Aanwijzing strafvorderlijk optreden tegen journalisten
De Aanwijzing strafvorderlijk optreden tegen journalisten treedt per 1 juni 2020 in werking, en vervangt daarmee de 'Aanwijzing toepassing dwangmiddelen en opsporingsbevoegdheden bij journalisten'.
Het Openbaar Ministerie heeft aan de aanwijzing twee nieuwe aandachtspunten toegevoegd. Ten eerste betreft het journalisten die in een strafrechtelijk onderzoek naar een verdachte als ‘bijvangst’ in een strafdossier terecht zijn gekomen. Een voorbeeld hiervan is een telefoongesprek tussen een verdachte en een journalist, waarbij de telefoon van de verdachte onder de tap staat van de politie en waarvan het gespreksverslag in een dossier terecht is gekomen. De journalist wordt daarvan op de hoogte gesteld wanneer het belang van het onderzoek dat toelaat, en voor zover het duidelijk is dat het een journalist betreft.

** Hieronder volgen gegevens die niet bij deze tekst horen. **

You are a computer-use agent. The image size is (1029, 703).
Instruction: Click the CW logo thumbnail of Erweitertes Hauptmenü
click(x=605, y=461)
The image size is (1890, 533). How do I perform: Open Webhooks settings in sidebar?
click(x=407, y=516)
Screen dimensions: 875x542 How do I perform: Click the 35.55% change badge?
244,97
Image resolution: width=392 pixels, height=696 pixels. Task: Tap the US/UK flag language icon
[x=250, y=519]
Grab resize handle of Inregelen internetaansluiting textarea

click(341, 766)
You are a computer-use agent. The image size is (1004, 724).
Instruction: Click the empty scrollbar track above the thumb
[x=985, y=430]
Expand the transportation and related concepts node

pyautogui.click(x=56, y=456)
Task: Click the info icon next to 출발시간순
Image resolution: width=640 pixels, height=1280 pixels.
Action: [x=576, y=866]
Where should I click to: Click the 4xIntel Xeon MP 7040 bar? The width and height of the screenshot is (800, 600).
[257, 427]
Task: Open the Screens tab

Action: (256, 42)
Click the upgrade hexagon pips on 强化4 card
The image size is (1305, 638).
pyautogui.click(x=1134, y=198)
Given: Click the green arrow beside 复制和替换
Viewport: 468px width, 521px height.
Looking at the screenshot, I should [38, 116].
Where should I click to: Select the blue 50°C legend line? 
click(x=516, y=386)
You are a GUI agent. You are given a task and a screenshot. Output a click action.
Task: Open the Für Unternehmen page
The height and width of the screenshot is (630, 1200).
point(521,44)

Daarnaast wordt in de aanwijzing een passage gewijd aan journalisten die in het buitenland werkzaam zijn. Wanneer een verzoek of bevel van het OM of de politie aan een buitenlandse justitiële of politiële autoriteit betrekking heeft op een journalist, worden zoveel mogelijk de procedures gehanteerd die ook voor journalisten in Nederland gelden. Dat geldt tevens voor de inzet van dwangmiddelen tegen een journalist als vanuit het buitenland een verzoek of bevel wordt ontvangen.
Inzet dwangmiddel
Een dwangmiddel bij journalisten waarbij de bronbescherming wordt doorbroken, kan niet zomaar worden toegepast. Het moet gaan om een verdenking van ernstige feiten, waarop volgens de wet een gevangenisstraf van twaalf jaar of meer staat. Daarbij moet altijd de proportionaliteit en subsidiariteit worden getoetst.
Een officier van justitie kan een dwangmiddel waardoor de bronbescherming kan worden geraakt, pas inzetten als hij daarvoor toestemming heeft gekregen van de hoofdofficier van justitie en het College van procureurs-generaal op de hoogte is gesteld.